• What you will do: Copy out each line of the material in which the word "Općina" can be found.

• Data listing:

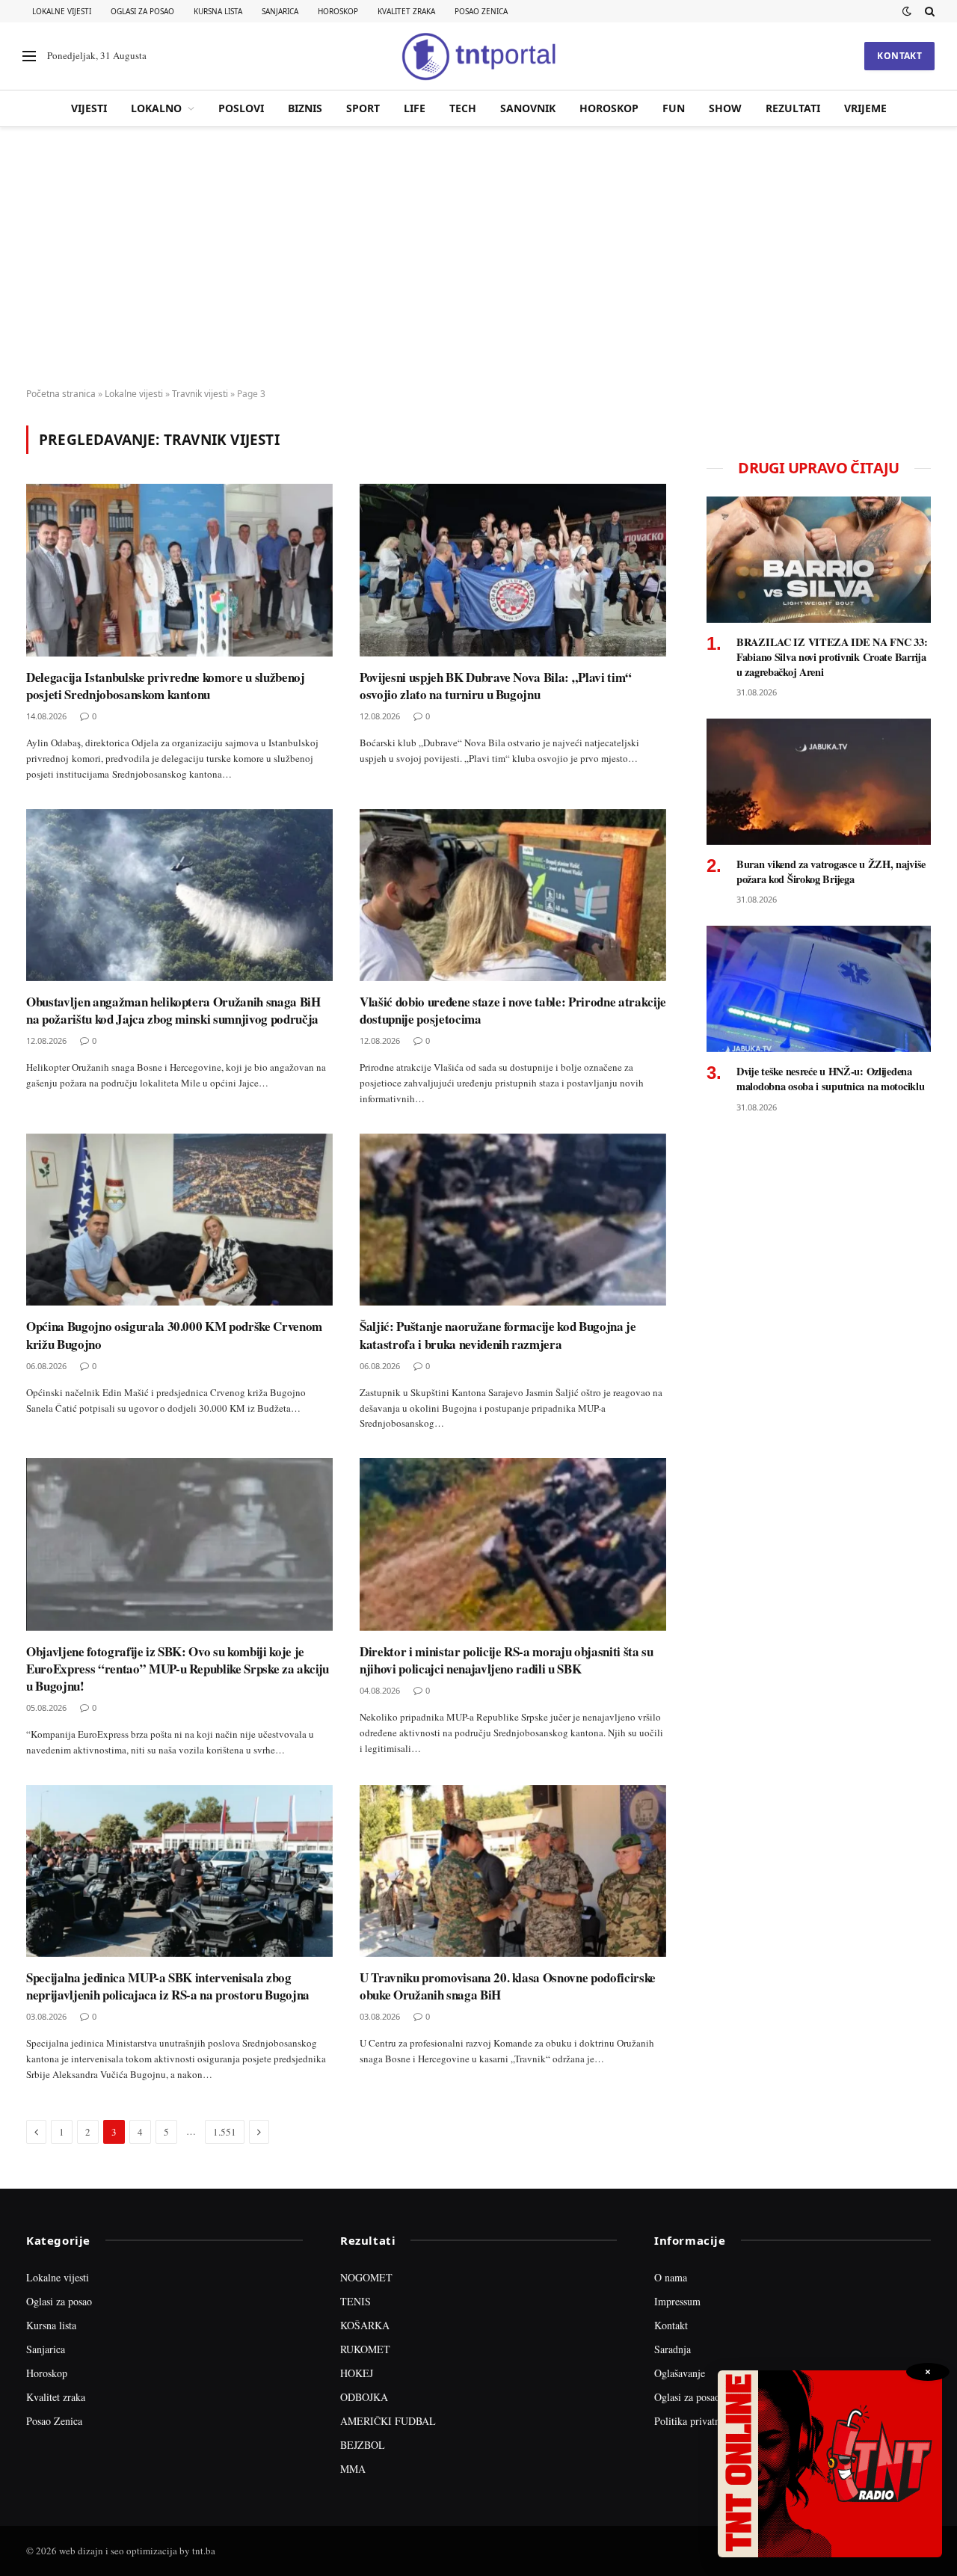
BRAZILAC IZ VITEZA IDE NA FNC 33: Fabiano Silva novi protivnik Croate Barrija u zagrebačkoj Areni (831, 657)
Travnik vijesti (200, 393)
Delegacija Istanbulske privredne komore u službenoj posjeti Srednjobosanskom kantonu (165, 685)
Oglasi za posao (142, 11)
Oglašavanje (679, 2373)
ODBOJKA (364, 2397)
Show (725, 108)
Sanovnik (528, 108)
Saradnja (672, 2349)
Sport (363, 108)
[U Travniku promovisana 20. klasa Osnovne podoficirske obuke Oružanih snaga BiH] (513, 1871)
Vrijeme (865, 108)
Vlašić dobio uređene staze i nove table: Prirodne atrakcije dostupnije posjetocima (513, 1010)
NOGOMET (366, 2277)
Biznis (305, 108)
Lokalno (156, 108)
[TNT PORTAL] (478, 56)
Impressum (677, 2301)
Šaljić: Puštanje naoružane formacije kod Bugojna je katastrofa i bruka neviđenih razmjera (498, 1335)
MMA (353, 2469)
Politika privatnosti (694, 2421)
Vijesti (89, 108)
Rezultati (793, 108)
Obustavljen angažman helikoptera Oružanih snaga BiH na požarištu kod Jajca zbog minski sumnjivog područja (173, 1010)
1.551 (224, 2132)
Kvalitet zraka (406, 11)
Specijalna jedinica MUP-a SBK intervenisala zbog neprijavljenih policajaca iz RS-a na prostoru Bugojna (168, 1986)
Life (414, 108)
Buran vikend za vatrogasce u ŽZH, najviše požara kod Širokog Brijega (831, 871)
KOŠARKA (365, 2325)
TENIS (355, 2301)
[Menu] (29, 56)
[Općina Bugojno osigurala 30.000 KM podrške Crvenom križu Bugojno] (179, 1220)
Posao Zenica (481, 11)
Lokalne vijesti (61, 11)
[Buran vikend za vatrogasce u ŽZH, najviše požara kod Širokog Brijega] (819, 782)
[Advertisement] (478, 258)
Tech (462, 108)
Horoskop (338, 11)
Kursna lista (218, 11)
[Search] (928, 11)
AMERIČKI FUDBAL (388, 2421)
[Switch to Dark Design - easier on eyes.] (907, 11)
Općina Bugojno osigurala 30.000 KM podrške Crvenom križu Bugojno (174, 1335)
--
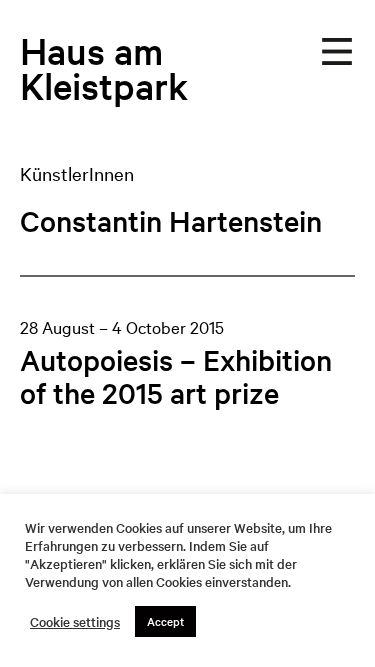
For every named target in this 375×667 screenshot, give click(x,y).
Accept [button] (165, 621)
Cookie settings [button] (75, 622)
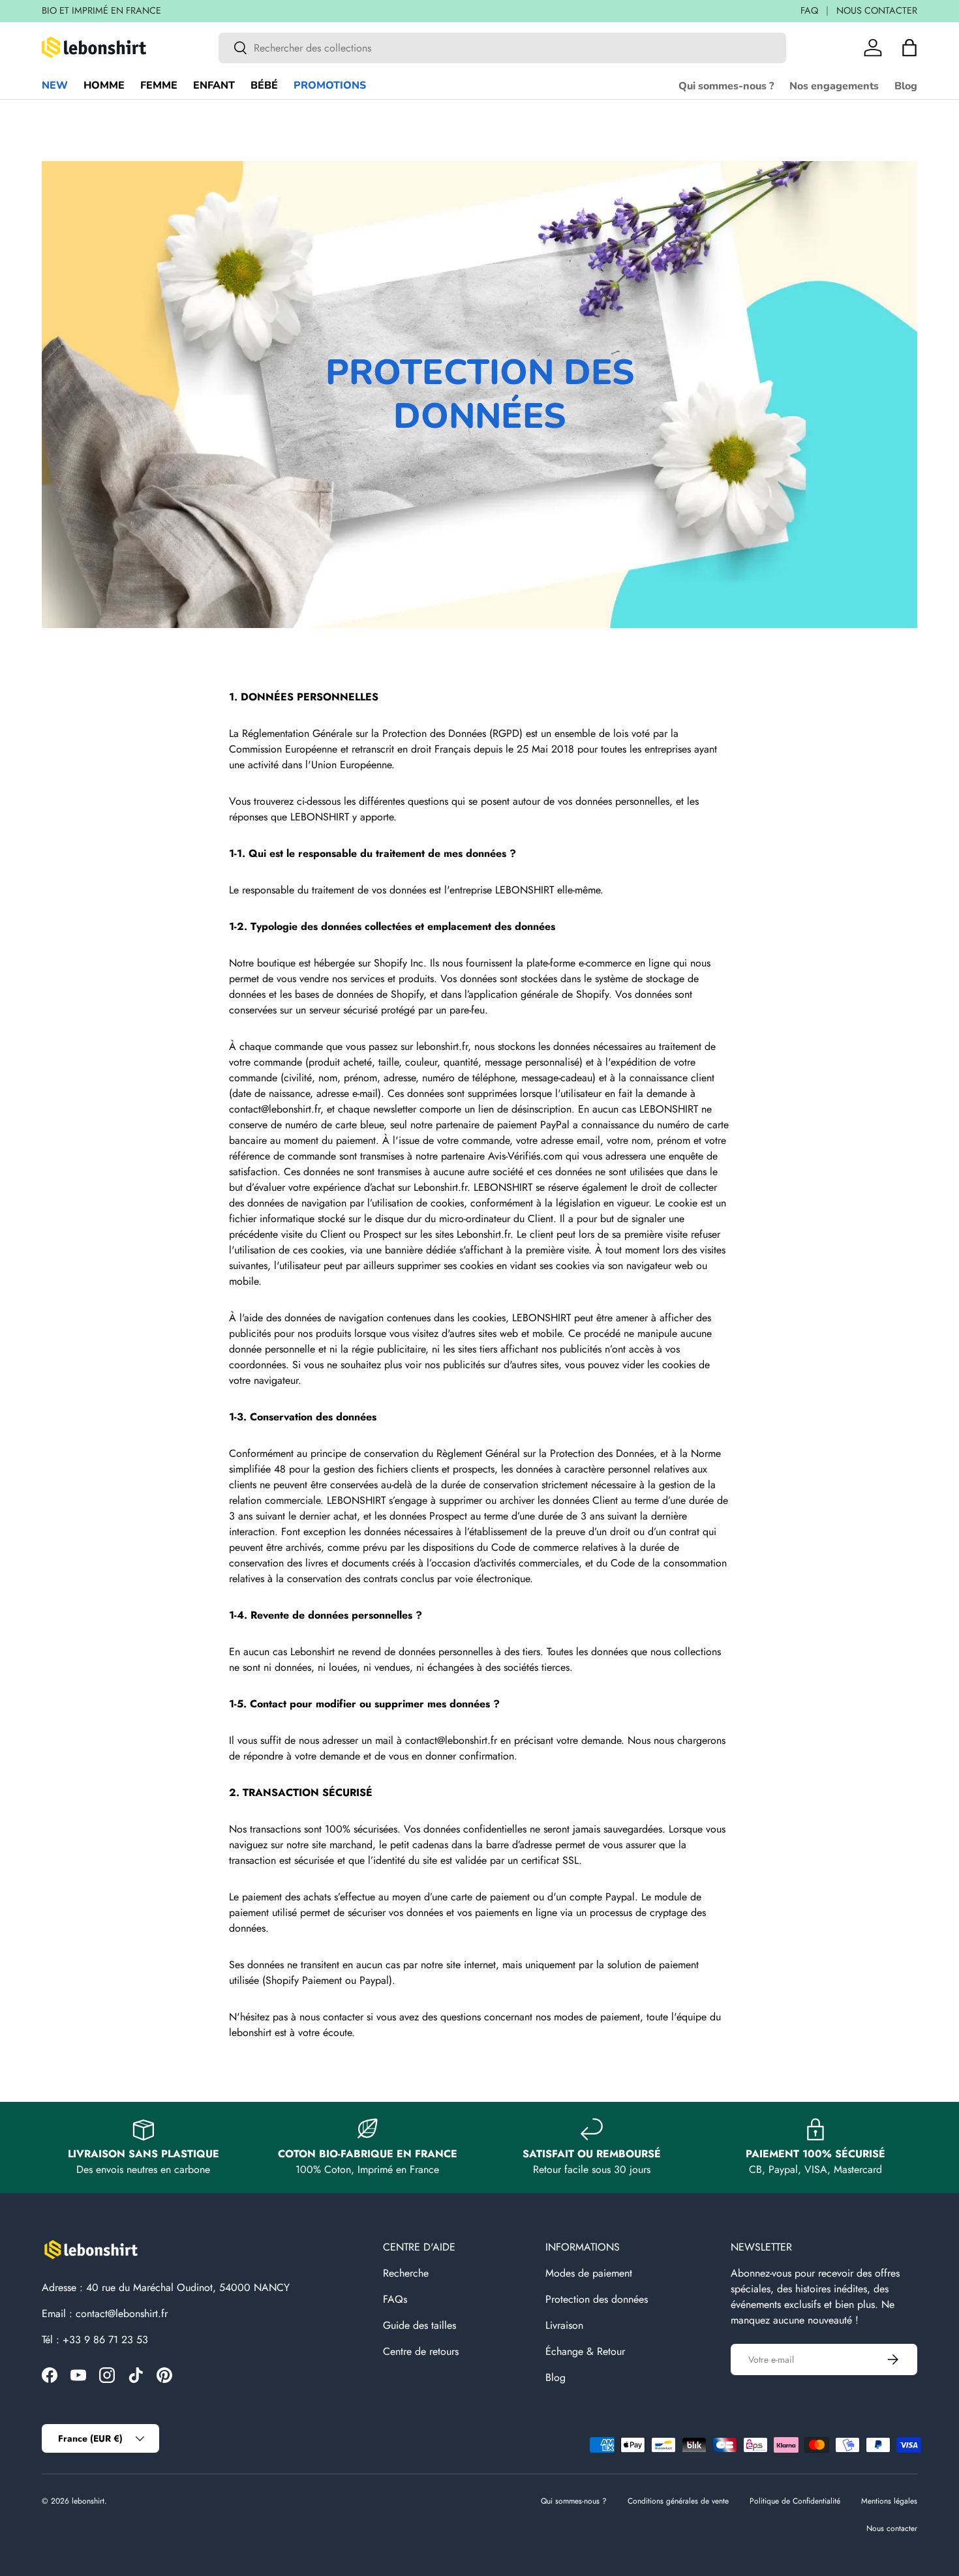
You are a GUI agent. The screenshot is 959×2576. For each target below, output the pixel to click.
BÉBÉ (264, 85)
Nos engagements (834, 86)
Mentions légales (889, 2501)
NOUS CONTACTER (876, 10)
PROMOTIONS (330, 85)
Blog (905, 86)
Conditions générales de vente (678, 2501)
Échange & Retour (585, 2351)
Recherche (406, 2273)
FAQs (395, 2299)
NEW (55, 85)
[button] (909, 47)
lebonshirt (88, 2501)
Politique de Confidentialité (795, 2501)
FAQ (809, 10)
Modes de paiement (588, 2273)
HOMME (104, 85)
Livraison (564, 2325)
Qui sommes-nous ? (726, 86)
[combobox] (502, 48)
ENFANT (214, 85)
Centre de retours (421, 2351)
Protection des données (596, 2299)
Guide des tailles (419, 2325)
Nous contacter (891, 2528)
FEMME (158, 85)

• Result for this exercise:
[Općina Bugojno osigurala 30.000 KM podrške Crvenom križu Bugojno] (179, 1220)
Općina Bugojno osigurala 30.000 KM podrške Crvenom križu Bugojno (174, 1335)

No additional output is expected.